From smooth dynamical twists to twistors of quantum groupoids

TL;DR

This paper links smooth dynamical twists on certain Poisson manifolds to the construction of twistors for quantum groupoids, advancing the understanding of equivariant star products in the context of Lie theory and deformation quantization.

Contribution

It demonstrates that smooth dynamical twists induce twistors on quantum groupoids, providing a new method to construct equivariant star products on Poisson homogeneous spaces.

Findings

Establishes a correspondence between dynamical twists and quantum groupoid twistors.
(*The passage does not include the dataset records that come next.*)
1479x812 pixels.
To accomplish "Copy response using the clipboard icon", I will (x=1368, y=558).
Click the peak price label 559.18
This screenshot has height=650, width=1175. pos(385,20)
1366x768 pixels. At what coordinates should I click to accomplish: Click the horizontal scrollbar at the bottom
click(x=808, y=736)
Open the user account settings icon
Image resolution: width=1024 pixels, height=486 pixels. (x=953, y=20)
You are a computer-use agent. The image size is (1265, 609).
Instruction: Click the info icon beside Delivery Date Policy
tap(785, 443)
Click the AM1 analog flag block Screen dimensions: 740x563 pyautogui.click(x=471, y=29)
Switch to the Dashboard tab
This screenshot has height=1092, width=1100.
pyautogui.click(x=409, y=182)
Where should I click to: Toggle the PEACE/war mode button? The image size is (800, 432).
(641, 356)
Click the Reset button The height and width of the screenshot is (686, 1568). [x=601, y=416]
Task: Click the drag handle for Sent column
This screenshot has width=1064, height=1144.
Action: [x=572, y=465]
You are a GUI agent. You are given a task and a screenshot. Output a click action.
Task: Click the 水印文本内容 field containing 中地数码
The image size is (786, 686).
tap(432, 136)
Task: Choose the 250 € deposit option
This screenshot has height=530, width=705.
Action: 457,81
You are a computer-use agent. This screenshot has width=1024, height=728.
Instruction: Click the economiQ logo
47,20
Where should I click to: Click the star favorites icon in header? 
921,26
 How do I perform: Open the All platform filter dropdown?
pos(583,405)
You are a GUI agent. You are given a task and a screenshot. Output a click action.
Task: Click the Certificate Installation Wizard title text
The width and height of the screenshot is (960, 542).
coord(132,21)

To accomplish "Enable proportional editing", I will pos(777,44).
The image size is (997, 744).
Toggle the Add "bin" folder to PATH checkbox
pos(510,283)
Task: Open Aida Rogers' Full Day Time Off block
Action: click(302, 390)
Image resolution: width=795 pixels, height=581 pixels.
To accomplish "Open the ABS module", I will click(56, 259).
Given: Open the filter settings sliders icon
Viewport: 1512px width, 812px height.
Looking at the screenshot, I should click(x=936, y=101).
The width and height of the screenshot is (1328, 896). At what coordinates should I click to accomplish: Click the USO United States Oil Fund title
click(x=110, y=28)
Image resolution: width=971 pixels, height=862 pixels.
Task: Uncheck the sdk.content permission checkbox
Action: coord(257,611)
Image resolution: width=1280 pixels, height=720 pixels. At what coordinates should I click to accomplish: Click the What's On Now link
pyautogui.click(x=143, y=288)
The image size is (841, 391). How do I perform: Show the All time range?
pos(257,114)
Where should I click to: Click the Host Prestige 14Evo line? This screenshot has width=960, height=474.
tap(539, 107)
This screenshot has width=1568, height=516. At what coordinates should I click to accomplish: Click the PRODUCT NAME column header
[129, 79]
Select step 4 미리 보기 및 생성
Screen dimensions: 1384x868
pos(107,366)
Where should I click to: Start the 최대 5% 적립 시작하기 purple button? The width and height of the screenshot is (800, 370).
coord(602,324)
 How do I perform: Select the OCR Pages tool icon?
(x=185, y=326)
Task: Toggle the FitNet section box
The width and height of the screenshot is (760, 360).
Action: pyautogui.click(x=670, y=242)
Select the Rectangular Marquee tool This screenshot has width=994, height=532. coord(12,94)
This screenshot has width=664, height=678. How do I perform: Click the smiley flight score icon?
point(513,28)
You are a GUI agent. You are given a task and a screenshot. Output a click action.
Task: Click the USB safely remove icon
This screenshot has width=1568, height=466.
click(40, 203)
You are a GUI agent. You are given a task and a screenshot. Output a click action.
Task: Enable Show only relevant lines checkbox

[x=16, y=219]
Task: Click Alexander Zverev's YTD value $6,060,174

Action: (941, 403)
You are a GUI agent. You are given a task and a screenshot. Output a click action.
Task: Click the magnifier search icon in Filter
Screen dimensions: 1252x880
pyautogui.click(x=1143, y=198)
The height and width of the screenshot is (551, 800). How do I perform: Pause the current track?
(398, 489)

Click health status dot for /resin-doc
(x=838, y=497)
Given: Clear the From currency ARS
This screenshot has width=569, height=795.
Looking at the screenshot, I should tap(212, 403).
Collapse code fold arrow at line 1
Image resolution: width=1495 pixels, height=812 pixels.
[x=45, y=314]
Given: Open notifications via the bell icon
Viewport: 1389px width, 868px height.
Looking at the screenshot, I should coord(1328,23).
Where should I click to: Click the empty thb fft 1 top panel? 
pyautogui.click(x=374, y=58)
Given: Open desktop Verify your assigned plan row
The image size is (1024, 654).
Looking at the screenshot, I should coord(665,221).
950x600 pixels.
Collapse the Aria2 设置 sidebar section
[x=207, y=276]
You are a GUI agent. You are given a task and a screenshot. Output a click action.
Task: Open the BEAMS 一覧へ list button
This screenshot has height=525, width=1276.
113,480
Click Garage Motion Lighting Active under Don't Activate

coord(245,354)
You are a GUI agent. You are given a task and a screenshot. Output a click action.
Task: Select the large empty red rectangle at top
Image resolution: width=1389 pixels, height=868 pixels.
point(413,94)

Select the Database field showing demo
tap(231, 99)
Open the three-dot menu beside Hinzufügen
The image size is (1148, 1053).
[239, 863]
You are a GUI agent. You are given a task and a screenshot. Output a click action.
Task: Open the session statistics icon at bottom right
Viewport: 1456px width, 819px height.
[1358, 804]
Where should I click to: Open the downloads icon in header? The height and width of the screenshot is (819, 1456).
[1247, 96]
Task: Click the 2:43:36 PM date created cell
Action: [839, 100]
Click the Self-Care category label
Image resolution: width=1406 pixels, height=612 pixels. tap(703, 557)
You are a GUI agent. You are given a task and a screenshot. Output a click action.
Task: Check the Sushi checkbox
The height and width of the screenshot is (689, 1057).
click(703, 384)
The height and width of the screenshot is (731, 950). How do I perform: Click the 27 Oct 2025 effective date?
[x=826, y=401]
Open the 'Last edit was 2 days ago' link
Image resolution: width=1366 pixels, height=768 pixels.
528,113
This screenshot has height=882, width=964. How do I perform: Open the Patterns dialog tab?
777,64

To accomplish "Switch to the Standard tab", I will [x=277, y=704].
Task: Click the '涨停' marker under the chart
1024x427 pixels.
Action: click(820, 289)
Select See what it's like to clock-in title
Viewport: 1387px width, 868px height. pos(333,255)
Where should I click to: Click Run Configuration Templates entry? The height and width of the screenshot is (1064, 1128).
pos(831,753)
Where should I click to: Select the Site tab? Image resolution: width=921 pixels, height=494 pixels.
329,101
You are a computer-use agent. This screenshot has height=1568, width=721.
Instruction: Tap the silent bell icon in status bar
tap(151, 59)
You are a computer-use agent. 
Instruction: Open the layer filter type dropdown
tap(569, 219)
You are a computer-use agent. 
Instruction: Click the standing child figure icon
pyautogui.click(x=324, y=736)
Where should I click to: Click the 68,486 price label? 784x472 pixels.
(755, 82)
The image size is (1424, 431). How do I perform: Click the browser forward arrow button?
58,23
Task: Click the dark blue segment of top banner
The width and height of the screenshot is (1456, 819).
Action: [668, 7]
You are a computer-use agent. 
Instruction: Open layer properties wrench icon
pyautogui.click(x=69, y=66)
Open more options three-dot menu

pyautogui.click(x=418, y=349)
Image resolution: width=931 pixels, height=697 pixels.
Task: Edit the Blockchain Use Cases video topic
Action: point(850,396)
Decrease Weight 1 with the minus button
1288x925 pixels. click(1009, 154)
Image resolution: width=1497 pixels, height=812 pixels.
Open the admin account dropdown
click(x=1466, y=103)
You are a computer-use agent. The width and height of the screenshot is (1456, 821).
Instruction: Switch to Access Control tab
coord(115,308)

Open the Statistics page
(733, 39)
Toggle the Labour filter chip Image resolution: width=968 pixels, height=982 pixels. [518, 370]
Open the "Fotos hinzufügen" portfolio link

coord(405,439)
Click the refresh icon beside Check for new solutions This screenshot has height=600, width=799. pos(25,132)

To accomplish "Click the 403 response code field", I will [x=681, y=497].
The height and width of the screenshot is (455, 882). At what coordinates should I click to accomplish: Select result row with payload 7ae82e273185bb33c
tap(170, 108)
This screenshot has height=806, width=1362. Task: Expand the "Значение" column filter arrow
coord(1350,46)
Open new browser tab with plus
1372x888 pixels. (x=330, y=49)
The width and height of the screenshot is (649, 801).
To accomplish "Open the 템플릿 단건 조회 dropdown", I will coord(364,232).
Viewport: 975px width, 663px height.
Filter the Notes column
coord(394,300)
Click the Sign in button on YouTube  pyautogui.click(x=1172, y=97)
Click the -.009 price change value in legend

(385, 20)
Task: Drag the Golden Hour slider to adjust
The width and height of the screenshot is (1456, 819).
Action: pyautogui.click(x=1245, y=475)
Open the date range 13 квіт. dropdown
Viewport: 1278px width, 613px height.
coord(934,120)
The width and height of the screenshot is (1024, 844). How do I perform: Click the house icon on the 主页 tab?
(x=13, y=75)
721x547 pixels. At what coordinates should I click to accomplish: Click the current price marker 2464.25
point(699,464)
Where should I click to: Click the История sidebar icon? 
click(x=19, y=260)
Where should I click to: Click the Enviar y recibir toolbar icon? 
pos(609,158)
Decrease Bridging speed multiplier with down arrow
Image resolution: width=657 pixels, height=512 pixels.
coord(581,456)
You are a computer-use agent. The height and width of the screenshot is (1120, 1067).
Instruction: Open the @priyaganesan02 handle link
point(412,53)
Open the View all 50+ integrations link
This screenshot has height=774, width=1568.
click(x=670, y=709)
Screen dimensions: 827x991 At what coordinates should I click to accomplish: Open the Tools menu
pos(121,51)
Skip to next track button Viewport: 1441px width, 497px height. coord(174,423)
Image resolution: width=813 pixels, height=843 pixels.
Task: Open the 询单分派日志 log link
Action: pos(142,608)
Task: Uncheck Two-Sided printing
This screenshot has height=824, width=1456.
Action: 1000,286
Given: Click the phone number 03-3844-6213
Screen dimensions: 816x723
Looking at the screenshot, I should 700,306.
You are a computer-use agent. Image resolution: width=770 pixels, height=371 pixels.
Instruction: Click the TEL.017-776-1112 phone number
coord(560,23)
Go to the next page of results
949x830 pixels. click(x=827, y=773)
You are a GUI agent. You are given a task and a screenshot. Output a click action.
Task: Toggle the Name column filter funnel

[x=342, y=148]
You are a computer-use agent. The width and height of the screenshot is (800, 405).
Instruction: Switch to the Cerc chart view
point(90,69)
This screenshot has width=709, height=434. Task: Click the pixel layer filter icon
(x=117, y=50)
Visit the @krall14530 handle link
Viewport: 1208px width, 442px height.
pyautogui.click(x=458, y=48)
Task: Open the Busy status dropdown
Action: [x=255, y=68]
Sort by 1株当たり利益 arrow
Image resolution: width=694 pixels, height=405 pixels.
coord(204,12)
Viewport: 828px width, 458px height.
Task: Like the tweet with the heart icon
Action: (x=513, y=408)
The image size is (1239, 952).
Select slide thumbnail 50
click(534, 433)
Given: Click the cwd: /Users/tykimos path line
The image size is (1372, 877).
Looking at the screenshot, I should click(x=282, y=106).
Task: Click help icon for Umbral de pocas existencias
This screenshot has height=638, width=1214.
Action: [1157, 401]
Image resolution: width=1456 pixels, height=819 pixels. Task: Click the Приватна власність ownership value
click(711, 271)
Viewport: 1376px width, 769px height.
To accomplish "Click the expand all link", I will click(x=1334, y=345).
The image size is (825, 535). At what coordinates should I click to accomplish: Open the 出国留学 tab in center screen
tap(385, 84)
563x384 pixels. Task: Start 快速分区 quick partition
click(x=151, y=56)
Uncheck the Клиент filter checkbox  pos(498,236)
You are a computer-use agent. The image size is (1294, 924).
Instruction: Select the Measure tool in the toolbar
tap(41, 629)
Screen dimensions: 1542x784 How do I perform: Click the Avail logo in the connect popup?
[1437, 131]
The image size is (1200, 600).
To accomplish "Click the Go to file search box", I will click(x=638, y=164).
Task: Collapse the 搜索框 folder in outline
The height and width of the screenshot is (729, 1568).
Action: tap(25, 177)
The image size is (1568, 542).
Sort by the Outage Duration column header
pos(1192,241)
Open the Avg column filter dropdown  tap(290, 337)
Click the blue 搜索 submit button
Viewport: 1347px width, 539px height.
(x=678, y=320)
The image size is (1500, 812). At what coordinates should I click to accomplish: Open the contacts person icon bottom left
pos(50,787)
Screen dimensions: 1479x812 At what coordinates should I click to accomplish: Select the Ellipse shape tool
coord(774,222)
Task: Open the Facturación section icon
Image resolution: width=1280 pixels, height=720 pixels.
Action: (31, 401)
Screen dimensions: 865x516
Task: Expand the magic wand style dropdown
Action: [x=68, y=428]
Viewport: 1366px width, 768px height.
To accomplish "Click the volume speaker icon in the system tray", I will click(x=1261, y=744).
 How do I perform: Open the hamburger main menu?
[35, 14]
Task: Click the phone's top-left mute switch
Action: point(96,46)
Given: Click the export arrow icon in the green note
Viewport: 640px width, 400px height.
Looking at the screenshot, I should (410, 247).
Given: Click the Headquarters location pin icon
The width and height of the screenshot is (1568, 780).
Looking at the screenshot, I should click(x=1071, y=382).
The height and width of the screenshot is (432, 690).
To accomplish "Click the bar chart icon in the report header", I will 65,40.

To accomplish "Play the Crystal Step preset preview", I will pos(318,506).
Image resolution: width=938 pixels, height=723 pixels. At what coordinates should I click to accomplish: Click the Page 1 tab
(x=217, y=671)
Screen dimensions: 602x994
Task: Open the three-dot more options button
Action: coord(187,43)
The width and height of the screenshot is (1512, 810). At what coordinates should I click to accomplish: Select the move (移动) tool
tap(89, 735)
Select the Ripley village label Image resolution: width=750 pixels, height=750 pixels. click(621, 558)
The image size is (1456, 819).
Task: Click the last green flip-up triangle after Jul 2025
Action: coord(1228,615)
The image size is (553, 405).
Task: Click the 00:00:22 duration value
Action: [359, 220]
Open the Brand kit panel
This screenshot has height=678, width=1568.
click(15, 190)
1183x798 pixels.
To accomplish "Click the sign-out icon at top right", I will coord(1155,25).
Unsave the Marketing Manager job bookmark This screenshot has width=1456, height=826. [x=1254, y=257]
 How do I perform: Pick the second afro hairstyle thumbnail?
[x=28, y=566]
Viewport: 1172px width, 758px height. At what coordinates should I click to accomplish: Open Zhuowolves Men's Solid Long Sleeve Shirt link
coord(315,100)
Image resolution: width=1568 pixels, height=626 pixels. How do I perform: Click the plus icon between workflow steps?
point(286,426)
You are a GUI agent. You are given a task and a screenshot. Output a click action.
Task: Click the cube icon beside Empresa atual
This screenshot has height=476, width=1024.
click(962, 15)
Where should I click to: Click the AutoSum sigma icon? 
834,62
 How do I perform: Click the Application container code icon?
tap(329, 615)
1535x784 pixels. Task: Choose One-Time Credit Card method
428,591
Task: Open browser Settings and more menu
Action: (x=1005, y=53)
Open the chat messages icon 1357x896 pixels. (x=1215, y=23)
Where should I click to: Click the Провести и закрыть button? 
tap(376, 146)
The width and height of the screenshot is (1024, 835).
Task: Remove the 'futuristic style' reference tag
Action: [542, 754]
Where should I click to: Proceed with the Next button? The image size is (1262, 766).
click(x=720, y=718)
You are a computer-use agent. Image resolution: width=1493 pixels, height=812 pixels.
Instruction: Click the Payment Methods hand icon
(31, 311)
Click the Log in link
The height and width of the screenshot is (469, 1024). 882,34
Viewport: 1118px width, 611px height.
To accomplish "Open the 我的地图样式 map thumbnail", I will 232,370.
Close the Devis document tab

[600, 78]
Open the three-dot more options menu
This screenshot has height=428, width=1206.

Provides a framework for constructing equivariant star products.

Connects the structure of twistors with nondegenerate polarized Lie algebras.

Abstract

Consider a Lie subalgebra $\mathfrak{l} \subset \mathfrak{g}$ and an $\mathfrak{l}$-invariant open submanifold $V \subset \mathfrak{l}^{\ast}$. We demonstrate that any smooth dynamical twist on $V$, valued in $U(\mathfrak{g}) \otimes U(\mathfrak{g})\llbracket \hbar \rrbracket$, establishes a twistor on the associated quantum groupoid when combined with the Gutt star product on the cotangent bundle $T^\ast L$ of a Lie group $L$ that integrates $\mathfrak{l}$. This result provides a framework for constructing equivariant star products from smooth dynamical twists on those Poisson homogeneous spaces arising from nondegenerate polarized Lie algebras, leveraging the structure of twistors of quantum groupoids.